The Union has lost credibility, even though it is trying to maintain it by all means. When the perverse effects of the financial crises and the financial dependencies hit, we began to rethink the convenience of such a structure. We began to see how certain lobbies and political sectors —the neoliberal hard core— had progressively appropriated the project to grant themselves a de iure power that they had always been exercising de facto. This goes against our fundamental rights. The memoranda that these institutions forced Greece to sign over the last few years go against the Union’s original right, against International Law, against Human Rights (decent work, housing, health…), and against major social achievements (social security, collective agreements, eight-hour workdays, etc.). They are incompatible with the rule according to a higher law and with democracy.

Anna Punsoda: Is it a theft, rather than a collapse of the system?

Pedro Olalla: It has been an intentional act. The idea that things degenerate spontaneously and impersonally is false, but it has been the method devised to dilute concrete responsibilities into a collective responsibility. When certain laws are signed, when certain institutions are created, and when a treaty with Canada or the United States is signed, there are specific people to be held accountable; we cannot simply say, “That is how history goes”. The truth is that the western capitalist system has been triggering the two phenomena that humanity must avoid if it wants to survive: the accumulation of wealth in the hands of a few, and the accumulation of political power in the hands of a small minority. There are specific people, with names and surnames, who can be held accountable for that process.

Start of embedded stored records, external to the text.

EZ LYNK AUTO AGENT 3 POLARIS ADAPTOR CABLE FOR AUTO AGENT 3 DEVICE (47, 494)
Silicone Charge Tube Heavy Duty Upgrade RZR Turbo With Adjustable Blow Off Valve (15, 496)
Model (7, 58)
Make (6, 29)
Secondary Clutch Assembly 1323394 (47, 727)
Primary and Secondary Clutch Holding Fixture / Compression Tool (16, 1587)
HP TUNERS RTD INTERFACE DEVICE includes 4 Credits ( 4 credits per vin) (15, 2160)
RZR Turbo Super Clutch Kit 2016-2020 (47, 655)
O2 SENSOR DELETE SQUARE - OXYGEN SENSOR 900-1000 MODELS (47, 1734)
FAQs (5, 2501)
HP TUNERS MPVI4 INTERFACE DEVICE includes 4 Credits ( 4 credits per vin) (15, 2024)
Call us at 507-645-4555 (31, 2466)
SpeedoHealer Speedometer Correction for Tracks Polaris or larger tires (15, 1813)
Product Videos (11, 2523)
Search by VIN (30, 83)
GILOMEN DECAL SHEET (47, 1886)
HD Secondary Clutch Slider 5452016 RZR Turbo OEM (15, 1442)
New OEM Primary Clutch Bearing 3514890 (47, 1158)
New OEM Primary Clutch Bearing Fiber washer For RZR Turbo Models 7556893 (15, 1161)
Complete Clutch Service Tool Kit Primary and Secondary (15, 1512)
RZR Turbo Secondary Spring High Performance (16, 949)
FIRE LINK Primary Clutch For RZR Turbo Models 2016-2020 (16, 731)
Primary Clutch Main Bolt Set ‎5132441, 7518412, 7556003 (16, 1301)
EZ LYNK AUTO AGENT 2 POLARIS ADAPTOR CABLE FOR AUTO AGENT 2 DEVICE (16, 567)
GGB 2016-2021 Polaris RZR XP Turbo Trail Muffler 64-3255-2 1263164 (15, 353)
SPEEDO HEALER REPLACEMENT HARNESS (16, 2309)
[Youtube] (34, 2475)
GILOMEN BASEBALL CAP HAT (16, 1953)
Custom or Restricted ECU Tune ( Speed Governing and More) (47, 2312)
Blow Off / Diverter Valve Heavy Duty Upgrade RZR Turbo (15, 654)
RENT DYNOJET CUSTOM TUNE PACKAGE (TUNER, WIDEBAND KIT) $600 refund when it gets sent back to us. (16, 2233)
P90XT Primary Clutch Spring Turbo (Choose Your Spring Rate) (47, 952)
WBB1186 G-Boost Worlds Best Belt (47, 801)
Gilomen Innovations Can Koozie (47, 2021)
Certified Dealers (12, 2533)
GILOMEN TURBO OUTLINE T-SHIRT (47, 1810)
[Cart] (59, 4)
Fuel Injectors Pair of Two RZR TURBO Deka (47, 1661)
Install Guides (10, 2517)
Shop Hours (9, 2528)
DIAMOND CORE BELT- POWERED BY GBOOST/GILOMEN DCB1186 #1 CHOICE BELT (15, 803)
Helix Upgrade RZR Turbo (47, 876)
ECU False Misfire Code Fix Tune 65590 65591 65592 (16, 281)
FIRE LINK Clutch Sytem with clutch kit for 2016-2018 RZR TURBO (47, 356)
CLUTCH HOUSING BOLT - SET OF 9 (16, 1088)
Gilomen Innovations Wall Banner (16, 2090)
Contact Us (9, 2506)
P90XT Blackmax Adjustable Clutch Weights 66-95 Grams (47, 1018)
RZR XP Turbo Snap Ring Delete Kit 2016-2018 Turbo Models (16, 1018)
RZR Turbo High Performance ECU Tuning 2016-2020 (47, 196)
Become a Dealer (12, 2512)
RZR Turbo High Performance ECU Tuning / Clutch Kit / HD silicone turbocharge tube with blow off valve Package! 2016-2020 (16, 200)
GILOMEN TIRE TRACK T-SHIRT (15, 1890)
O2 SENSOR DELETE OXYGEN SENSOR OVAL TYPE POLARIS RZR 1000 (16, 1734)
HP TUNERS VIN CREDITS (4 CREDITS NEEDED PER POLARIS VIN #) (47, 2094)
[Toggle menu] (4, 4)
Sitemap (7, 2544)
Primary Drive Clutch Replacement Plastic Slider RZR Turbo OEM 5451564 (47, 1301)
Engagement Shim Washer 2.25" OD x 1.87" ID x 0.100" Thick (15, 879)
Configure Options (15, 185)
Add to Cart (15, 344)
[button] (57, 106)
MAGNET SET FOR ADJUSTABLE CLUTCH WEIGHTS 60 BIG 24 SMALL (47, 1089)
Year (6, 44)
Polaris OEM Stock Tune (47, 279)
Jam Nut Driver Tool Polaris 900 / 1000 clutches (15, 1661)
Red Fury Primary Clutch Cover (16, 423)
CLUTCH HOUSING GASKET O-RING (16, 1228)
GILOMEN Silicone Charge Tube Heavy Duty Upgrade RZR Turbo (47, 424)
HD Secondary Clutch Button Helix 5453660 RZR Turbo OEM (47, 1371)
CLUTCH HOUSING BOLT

Anna Punsoda: Another issue you talk about is how the system promotes a negative view of the old age.

Pedro Olalla: That’s correct. The terms in which the system of world domination expresses itself are still those of productivity. And the old age is seen as a marginal, subsidiary collective, a parasite of the State that is increasingly becoming a problem because it exists and grows. If we take this stance, we assume a position of weakness towards the system, because we will end up feeling guilty for living too long or for retiring. Politics should be something that stems from society to achieve happiness, and not an external system imposed to society and demanding that everyone adapt to serve it. If society changes —it grows older—, politics and the way we tackle problems will have to change as well. Guilt makes it impossible for us to evolve towards a political system that allows the elderly to live decently and as a part of society.

Anna Punsoda: It is often said that we grow more conservatives with time and that, as a consequence, certain parties have given up the possibility of politically addressing the old age.

Pedro Olalla: The notion that we become more conservatives and fearful with time has been induced by the system and must be reconsidered. Political mind-sets have much more to do with the life experiences of each generation than with age. The grandmothers at the Plaza de Mayo embody a progressive political view. And, conversely, neo-Nazi parties are filled with young people. We must leave aside age-related stereotypes to have a fairer view of each age group. And we must also put an end to the feelings of guilt and resignation. Elderly people must stop seeing themselves as a collective that hopes for the State’s mercy.

Anna Punsoda: A guilt that we inherited from the Judaeo-Christian tradition.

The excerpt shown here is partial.